-- DATA SECTION follows --
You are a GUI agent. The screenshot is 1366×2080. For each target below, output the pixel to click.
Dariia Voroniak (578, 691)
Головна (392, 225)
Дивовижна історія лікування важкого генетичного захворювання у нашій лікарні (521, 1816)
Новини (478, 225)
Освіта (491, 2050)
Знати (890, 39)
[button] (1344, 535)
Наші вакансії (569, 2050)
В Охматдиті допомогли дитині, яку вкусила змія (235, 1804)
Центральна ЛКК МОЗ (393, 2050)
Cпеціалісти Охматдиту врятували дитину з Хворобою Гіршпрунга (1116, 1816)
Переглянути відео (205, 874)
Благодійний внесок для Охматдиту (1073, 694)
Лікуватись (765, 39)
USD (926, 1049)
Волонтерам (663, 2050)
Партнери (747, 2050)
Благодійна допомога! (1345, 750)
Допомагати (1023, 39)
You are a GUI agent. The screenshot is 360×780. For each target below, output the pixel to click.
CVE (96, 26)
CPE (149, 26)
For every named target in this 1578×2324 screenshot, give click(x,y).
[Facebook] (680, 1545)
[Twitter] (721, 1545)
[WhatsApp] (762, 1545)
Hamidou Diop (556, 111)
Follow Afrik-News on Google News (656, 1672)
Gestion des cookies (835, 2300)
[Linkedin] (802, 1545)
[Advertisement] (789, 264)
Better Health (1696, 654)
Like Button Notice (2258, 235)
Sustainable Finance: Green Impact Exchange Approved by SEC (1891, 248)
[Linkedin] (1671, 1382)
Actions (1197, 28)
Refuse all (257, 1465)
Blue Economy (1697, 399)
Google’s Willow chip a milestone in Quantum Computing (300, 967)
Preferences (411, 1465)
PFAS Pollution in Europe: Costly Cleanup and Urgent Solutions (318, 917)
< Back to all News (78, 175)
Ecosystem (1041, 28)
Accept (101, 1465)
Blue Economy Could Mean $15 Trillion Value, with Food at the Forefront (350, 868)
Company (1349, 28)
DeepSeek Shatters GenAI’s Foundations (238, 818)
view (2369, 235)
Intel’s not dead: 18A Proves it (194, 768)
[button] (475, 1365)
-- DATA SECTION concluded --
**DIRECTIONS**
Beginning with the line that contains "< Back to all News (78, 175)", write out every line through the end of the entries above, exactly.

**EXERCISE RESULT**
< Back to all News (78, 175)
Ecosystem (1041, 28)
Accept (101, 1465)
Blue Economy Could Mean $15 Trillion Value, with Food at the Forefront (350, 868)
Company (1349, 28)
DeepSeek Shatters GenAI’s Foundations (238, 818)
view (2369, 235)
Intel’s not dead: 18A Proves it (194, 768)
[button] (475, 1365)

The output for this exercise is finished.